An all-ages talk that offers a good overview to one of the "celebrities" of the whale world. What makes a whale a whale? What is a cetacean? How big is the biggest whale? How long can they hold their breath? This interactive presentation aims to instil a love of the oceans in pupils by introducing them to one of the most charismatic animals on Earth.
Topics covered include classification, evolution, food chains, habitats, adaptations, comparative anatomy and physiology, conservation, and even deep sea exploration!
Participants are invited to take part in a breath-holding competition, impersonate a giant squid, try to out-do a sperm whale at noise making, and squirt glow-in-the-dark giant squid ink.
Where available, cetacean artefacts will be used to highlight key points with attendees being invited to handle them. The talk culminates with a discussion on the impact of ocean plastics and possible solutions to the problem. With a strong pro-STEM and creativity-in-science message, it is hoped that the listeners leave feeling like they can be part of the solution.
The talk can be easily adapted to meet different needs / ages and information can be altered accordingly should a specific focus or topic need covering.
The cross-curricular nature of this talk is not always obvious; after all it presents itself as a biological discussion of an animal. However, marine life often makes an excellent springboard for leading us into other areas as so many aspects of our lives are intrinsically linked to the oceans. It is important to discussing our relationship with whales and dolphins within a historical context – it is often a misconception that 1) whaling ended hundreds of years ago, 2) the only thing we hunted whales for was meat. To this end, the whale as a resource is discussed with regards whale oil while making explicit links to the material properties of the substances extracted from whales.
While the biology links within this talk are apparent, the talk also discusses states of matter, density, material science, wave propagation and pressure while comparing exploring the deep ocean to exploring space.
This talk was successfully presented to an audience of over 1000 (KS2 to KS4) pupils as part of the Big Bang Fair South East 2016.

**Information supplied**.
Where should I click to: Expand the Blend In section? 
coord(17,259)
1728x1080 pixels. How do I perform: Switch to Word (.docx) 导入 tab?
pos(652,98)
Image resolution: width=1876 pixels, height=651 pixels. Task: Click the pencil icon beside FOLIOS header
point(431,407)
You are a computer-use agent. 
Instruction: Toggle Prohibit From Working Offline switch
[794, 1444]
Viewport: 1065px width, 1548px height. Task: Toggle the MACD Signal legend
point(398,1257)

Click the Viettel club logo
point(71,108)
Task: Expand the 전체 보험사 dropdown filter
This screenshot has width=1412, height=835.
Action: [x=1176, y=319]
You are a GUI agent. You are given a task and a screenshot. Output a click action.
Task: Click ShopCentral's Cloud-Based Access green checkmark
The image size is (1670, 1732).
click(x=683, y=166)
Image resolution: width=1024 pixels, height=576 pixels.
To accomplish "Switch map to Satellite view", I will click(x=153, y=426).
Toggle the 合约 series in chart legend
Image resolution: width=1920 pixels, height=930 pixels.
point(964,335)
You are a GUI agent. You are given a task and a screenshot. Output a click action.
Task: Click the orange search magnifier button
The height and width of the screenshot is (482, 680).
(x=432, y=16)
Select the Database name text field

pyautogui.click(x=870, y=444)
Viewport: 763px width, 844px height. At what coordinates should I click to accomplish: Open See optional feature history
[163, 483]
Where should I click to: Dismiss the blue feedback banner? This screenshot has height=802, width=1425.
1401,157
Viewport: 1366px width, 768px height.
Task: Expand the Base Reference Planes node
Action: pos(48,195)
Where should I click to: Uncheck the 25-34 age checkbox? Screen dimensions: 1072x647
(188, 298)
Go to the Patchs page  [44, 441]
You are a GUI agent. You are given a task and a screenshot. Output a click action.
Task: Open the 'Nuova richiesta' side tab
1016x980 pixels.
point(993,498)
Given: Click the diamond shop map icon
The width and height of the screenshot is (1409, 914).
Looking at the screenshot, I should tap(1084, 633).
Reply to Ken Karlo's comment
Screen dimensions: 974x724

**Task prompt**. Could you reproduce the whale talk description word for word, starting with "Participants are invited" and going on through "of the solution."?

**Exercise solution**.
Participants are invited to take part in a breath-holding competition, impersonate a giant squid, try to out-do a sperm whale at noise making, and squirt glow-in-the-dark giant squid ink.
Where available, cetacean artefacts will be used to highlight key points with attendees being invited to handle them. The talk culminates with a discussion on the impact of ocean plastics and possible solutions to the problem. With a strong pro-STEM and creativity-in-science message, it is hoped that the listeners leave feeling like they can be part of the solution.